That was a question asked on my Mrs. America paperwork. Unfortunately, my answer could only be fifteen seconds in length because it will be recorded and possibly played the night of competition - if I make the top ten. While I'm content with my answer I gave, there is so much more I wanted to say. It's not that I expect all the judges will be web-surfing the contestant's blogs before the pageant, but let's just say they are.....What would I want them to read here that would give them better insight into why I want this title so badly - into why it means so much?
I can't really describe to you what it's like to be told your child's life will probably be cut short. For me, it was a combination of numbness, disbelief, fear, desperation and many other feelings I can't put into words.
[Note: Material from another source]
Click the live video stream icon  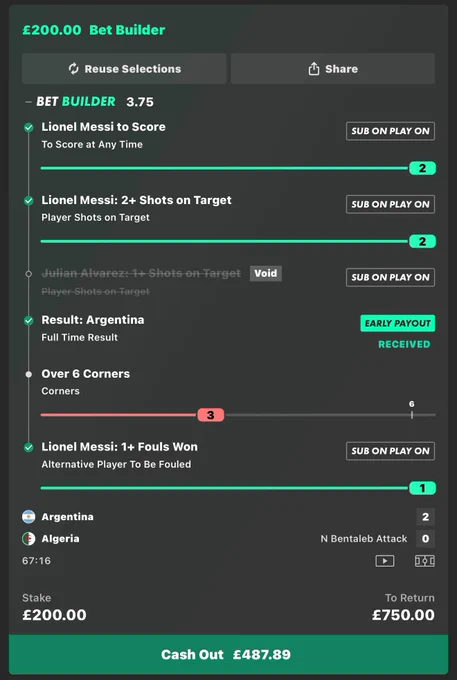pos(385,561)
When my daughter was diagnosed with cystic fibrosis at birth, I didn't know what to do other than to hold her, rock her, love her, and pray - pray that God would heal her of the horrific disease that I was learning more and more about each day.
When she was a couple of weeks old, however, something inside me shifted. I still wanted to pray and hold and rock - but there was a new desire inside me -a desire to fight. I made a decision that a life-expectancy of 36 was not ok with me. I made a decision that I was not going to let my daughter become a statistic. I made a decision that I was not going to be ruled by fear, but that, instead, I was going to get out and do whatever it took to change my daughter's fate.
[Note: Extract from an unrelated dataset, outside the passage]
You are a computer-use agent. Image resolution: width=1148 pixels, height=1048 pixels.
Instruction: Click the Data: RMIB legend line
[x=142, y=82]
I threw myself into volunteer work for the Cystic Fibrosis Foundation, flying to Washington, D.C. for conferences, chairing our gala year after year, attending walks, all the while telling everyone I could about CF and what they could do to help. This past year, however, I came to a point where I felt I had gotten about as far as I could as "Hayden's mommy". I needed something more - a title that could get me into the public eye. That is how I was led to enter the Mrs. Oklahoma pageant.
I need the job of Mrs. America. There are so many wonderful things I could do for my cause with the title. I have plans in my head for appearances on Ellen, The Today Show and Good Morning America. I have an entire hour planned for Oprah on orphan diseases with an emphasis on CF. I need to stand before Congress to fight for the Clinical Trials bill. Without it, many people have to choose between entering a trial or having health benefits. I need to encourage more people to become organ donors. Many people with CF are waiting for lung transplants and liver transplants. We have a boy in my local CF community waiting right now for the latter. Every two months when Hayden has a check up, I find myself holding my breath as the doctor feels her liver and checks her blood oxygen levels. Now matter how well she is doing now, I always have it in the back of my mind that it could be her someday - it could be her depending on an organ donation to live.
There are so many things I could do with this title. Not for me, and not even just for my daughter, but for the entire CF community. I want to have an active role in saving my daughter's life. I want her to grow up and know that her mother did everything in her power to make a difference on her behalf. That is why I want to be Mrs. America.